On Sunday, rain clouds covered Amman's sky, and I woke up to see the grey sheet usually seen by residents of Sunny England.
When it rains in the Middle East, there's a certain romance about it. The air smells of dew, the roads become patent black, the lights in the houses twinkle against the slate sky. It's all very beautiful looking out from your third floor window whilst having a cup of coffee.
Anyway, on this particular rainy Sunday, I was due to go to work and so sipping a cup of Nescafé wrapped in a shawl with my toes in fluffy slippers was not gonna happen. The thing is, several weeks ago, Louis and I had tried to buy some umbrellas from Carrefour, only to be told that they wouldn't be available till the end of October.

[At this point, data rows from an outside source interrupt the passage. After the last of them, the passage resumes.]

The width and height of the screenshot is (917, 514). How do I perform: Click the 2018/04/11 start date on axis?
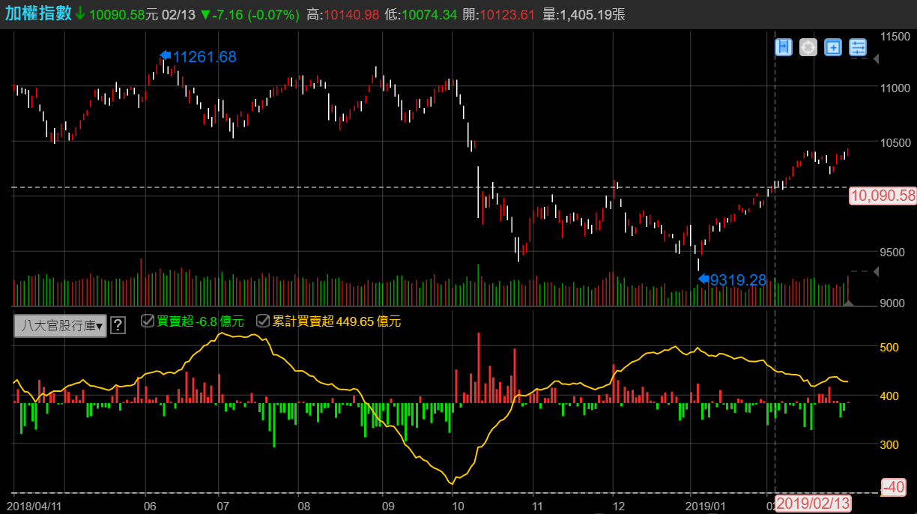point(38,507)
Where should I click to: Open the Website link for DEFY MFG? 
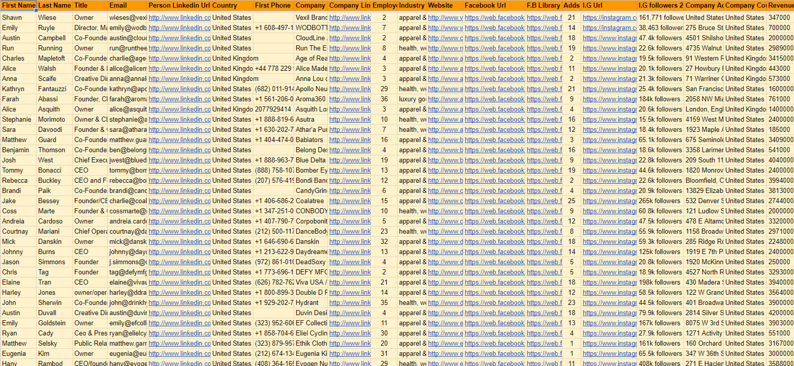click(x=442, y=272)
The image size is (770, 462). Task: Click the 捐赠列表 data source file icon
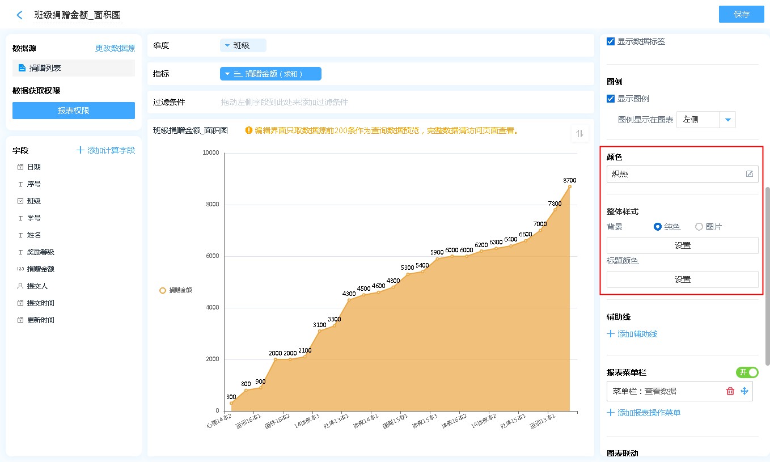[22, 68]
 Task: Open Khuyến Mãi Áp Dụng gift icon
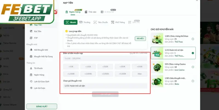point(31,56)
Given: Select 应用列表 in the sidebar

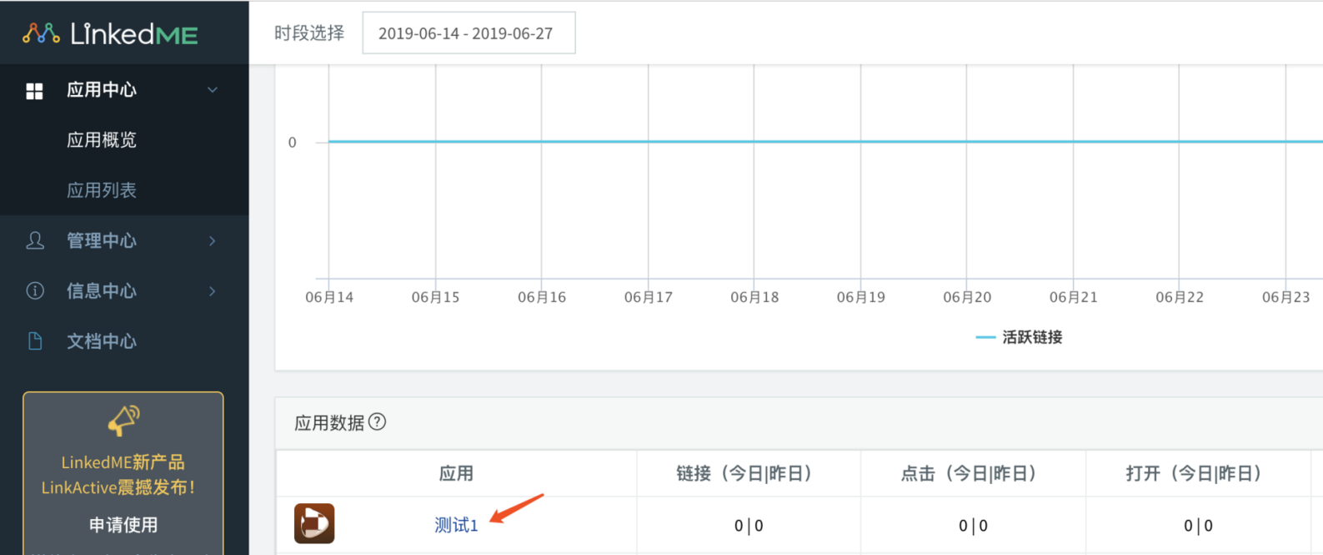Looking at the screenshot, I should [x=102, y=190].
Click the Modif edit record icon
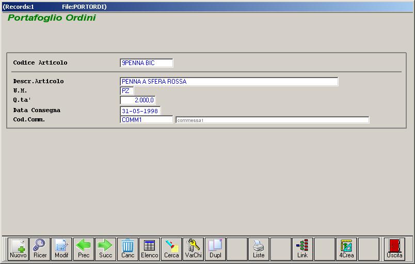This screenshot has width=415, height=264. click(61, 249)
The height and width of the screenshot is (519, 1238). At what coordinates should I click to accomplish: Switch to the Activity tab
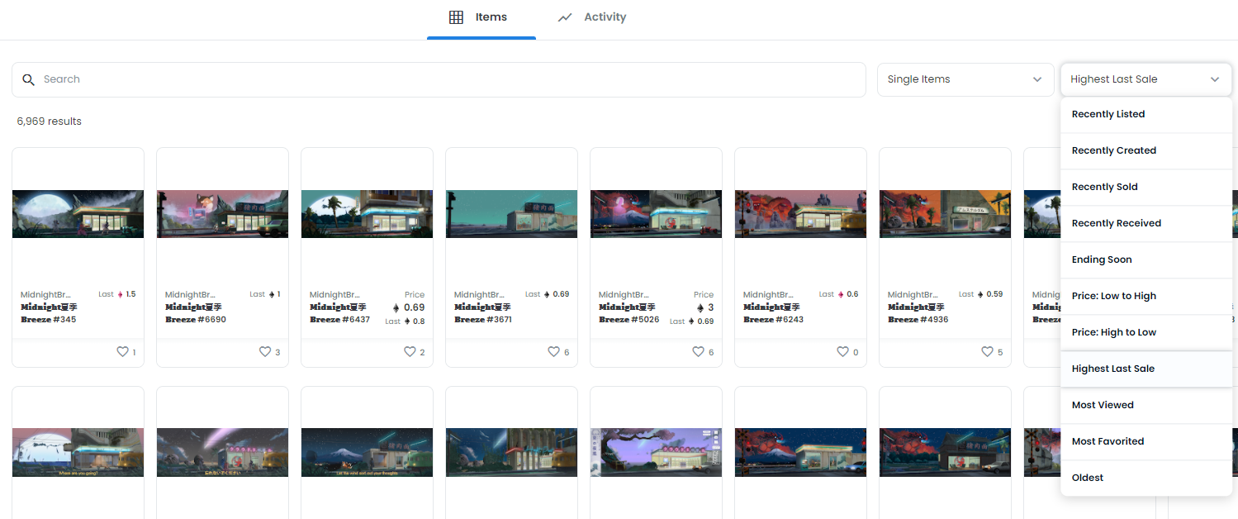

Then we kind of forgot because the weather has been kinda lovely...sorry western world.
Of course, our forgetfulness would come back to haunt us. I could hear the rain pounding away at our windows whist getting ready for work. Lucky for me, the rain had pretty much subsided by the time I left the house and I was planning to get a cab at the bottom of the hill.
I stood there for ten minutes, wrapped in my scarf, trying to signal a cab. No luck. You'd think they'd take advantage of the thousands of pedestrians who don't have cars. I started walking and kept trying but there were no free cabs on my side of the road. Typical. By this time a drizzle had started. My pretty straight hair was getting wet (yes, this is literally what goes through my mind). I decided to just walk to work, considering I was half way there.
I got to work wet and sweaty. Nice. But all this got me thinking about London's rainy days.
It's much easier battling the rain with an umbrella. Leading on to my next point, umbrellas are not a rare commodity in the UK. Plus, having a Starbucks/Costa/Pret on every corner definitely helps. And wearing leather boots and 120 denier tights (without the dodgy stares) is also a pro...
But then I thought of that horrible wind that always, always breaks your umbrella. And the real possibility of getting poked in the eye by your fellow commuter on an overcrowded pavement. And the wet floors you have to negotiate if you enter any shops. And the fact that your bag/shoes will get wet no matter the diameter of your brolly. And the worst of them all, the stuffy humidity you get when tens of wet people and their baggage enter the polluted tube stations and cram into the train cars. Ugh.
So I decided, although it was an uncomfortable experience on Sunday, I am not as resentful at the rain because, well, we've had clear, crisp days since then. And the sun shines at least once a day. And I've managed to buy an umbrella in case the constant rain does start up.